→ **Problem to work on**: Lines before the one containing "Task: Expand the Common property group" are not wanted; restate the rest below word for word, through the last line, but drop any pictures.

☆ ☆ ☆ ☆

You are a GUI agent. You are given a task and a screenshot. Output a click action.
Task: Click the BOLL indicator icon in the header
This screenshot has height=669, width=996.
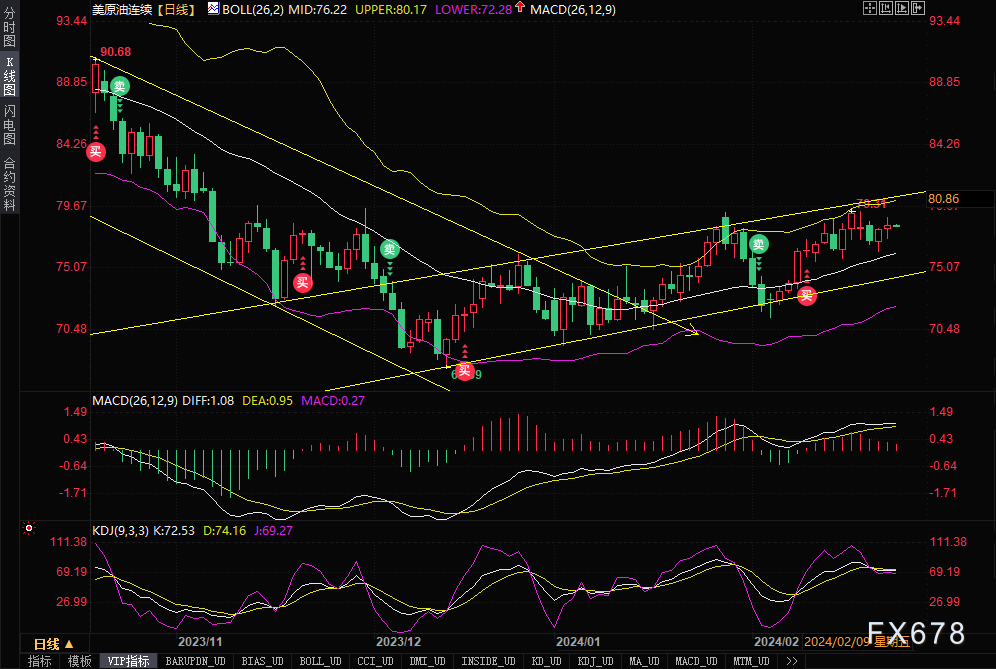click(213, 8)
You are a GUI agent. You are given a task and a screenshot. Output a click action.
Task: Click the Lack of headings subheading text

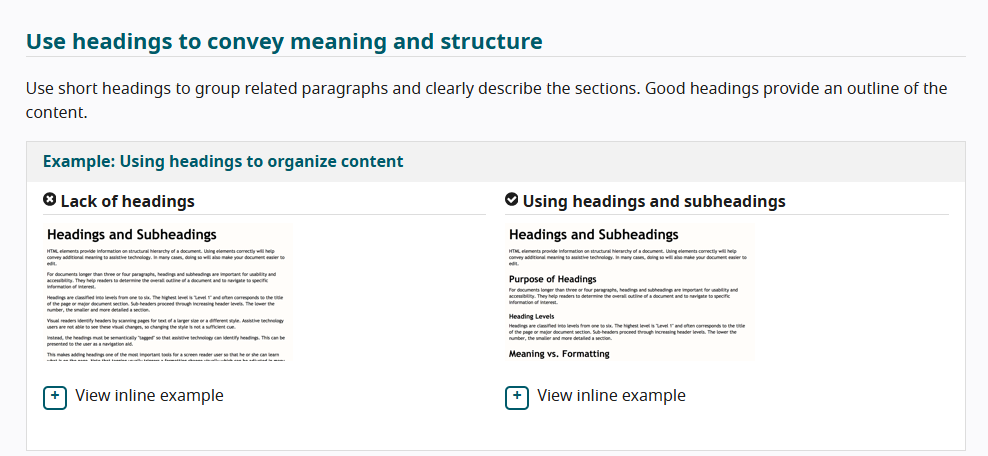(127, 202)
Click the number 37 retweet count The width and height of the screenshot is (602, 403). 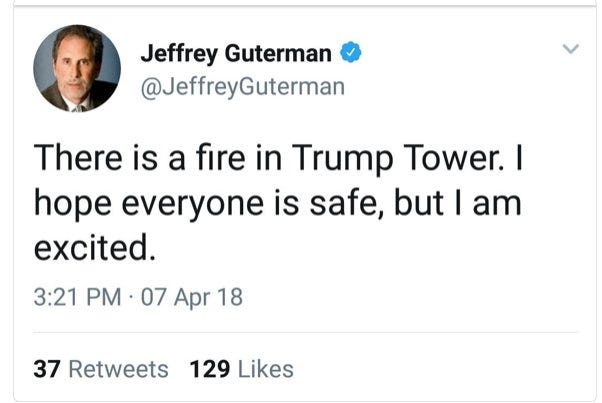click(x=46, y=369)
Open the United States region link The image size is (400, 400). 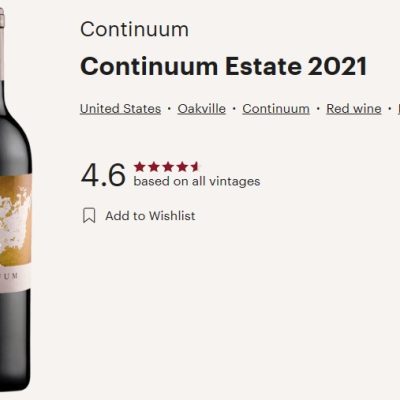[120, 109]
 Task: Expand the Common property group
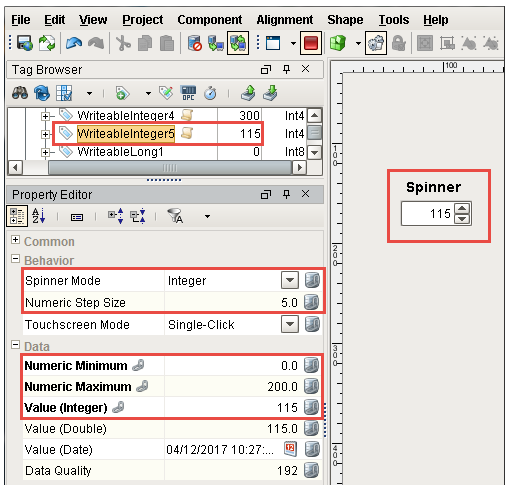coord(15,240)
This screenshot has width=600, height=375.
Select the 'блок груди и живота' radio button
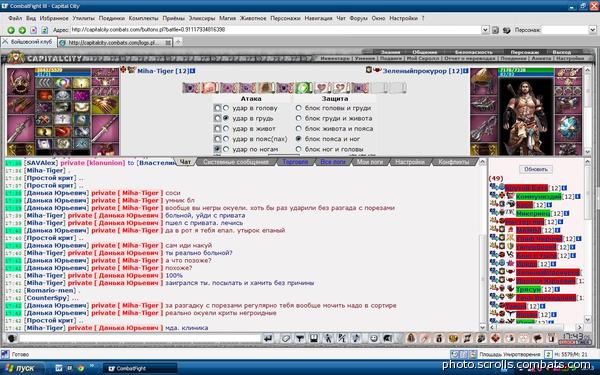point(298,119)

☆ ☆ ☆ ☆

→ **Task solution**:
 Task: Expand the Common property group
coord(15,240)
This screenshot has width=600, height=375.
Select the 'блок груди и живота' radio button
point(298,119)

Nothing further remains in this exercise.